Judd v. Stockwell

Decision Date11 July 2017
Docket NumberNo. 1 CA-CV 16-0426,1 CA-CV 16-0426
PartiesKELLEY C. JUDD, Plaintiff/Appellant, v. CYNTHIA STOCKWELL, et al., Defendants/Appellees.
CourtArizona Court of Appeals

NOTICE: NOT FOR OFFICIAL PUBLICATION. UNDER ARIZONA RULE OF THE SUPREME COURT 111(c), THIS DECISION IS NOT PRECEDENTIAL AND MAY BE CITED ONLY AS AUTHORIZED BY RULE.

Appeal from the Superior Court in Maricopa County

No. CV2015-011083

The Honorable Karen A. Mullins, Judge

AFFIRMED IN PART; VACATED IN PART AND REMANDED

COUNSEL

MacQueen & Gottlieb, PLC, Phoenix

By Patrick R. MacQueen, Benjamin Gottlieb

Counsel for Plaintiff/Appellant

Gordon & Rees, LLP, Phoenix

By Andrew S. Jacob

Counsel for Defendants/Appellees
MEMORANDUM DECISION

Chief Judge Samuel A. Thumma delivered the decision of the Court, in which Judge Lawrence F. Winthrop and Judge James P. Beene joined.

THUMMA, Judge:

¶1 Plaintiff Kelley Judd appeals from the entry of summary judgment in favor of defendants Cynthia Stockwell and Biltmore Lifestyles Real Estate Company, LLC, (BLRE) and awarding defendants attorneys' fees. For the reasons that follow, the judgment is affirmed, except to the extent it rejected Judd's conversion claim relating to his personal property, with that portion of the judgment vacated and remanded for further proceedings consistent with this decision.
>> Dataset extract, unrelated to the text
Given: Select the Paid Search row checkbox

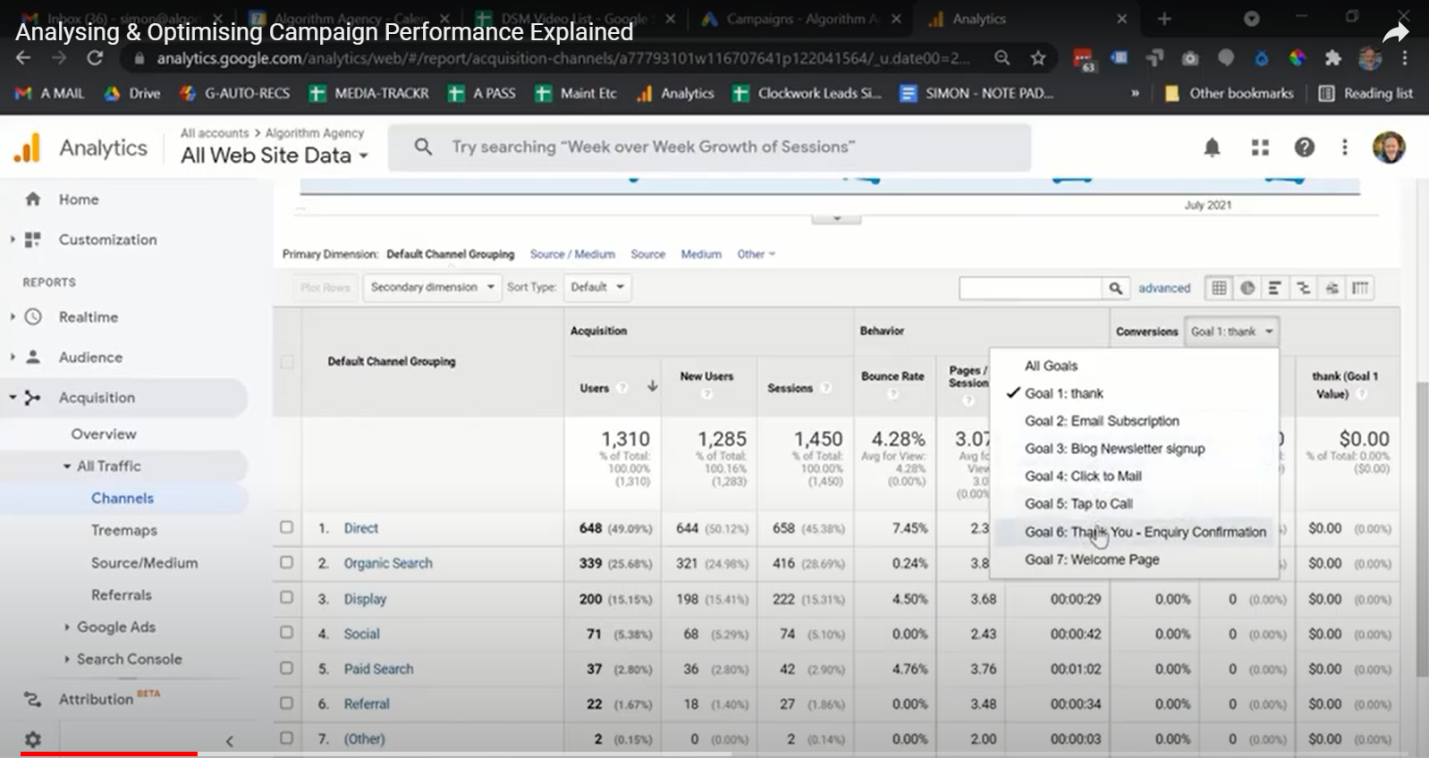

FACTS1 AND PROCEDURAL HISTORY

¶2 Judd and Stockwell were involved in a romantic relationship for more than a decade. During that time, the parties purchased a home together in Phoenix, shared many of their personal expenses and worked together at BLRE, the real estate business Stockwell formed. By early July 2015, Stockwell ended the relationship and Judd's position at BLRE ended.

¶3 On July 18, 2015, Judd and Stockwell signed a "Release," which reads in its entirety as follows:

The undersigned parties, Cynthia J. Stockwell and Kelley C. Judd mutually agree that payment of $20,000 by Cynthia J. Stockwell to Kelley C. Judd shall mutually release, absolve and forever discharge each other, and all heirs and agents, from any and all claims, causes of action, suits, costs, expenses, attorneys' fees, sums of money, covenants, contracts, controversies, agreements, promises, and damages of any kind as a result of the dissolution of their personal and/or business relationship.
The private property of Kelley C. Judd located at [a residential property] and in the storagelocker at Camelback & 19th Ave shall be returned to him at the earliest possible time.
The Parties agree not to make any statements, written or verbal, or cause or encourage others to make any statements, written or verbal, to any third-party that defames, disparages or in any way criticizes the person or business reputation, practices, or conduct of the above-identified released parties.
The Parties acknowledge and agree that this release does not, and shall not be construed to constitute an admission of liability or fault of any kind whatsoever by any of the Parties, and is made solely for the purpose of compromising, settling and ending any and all disputes at issue now or in the future.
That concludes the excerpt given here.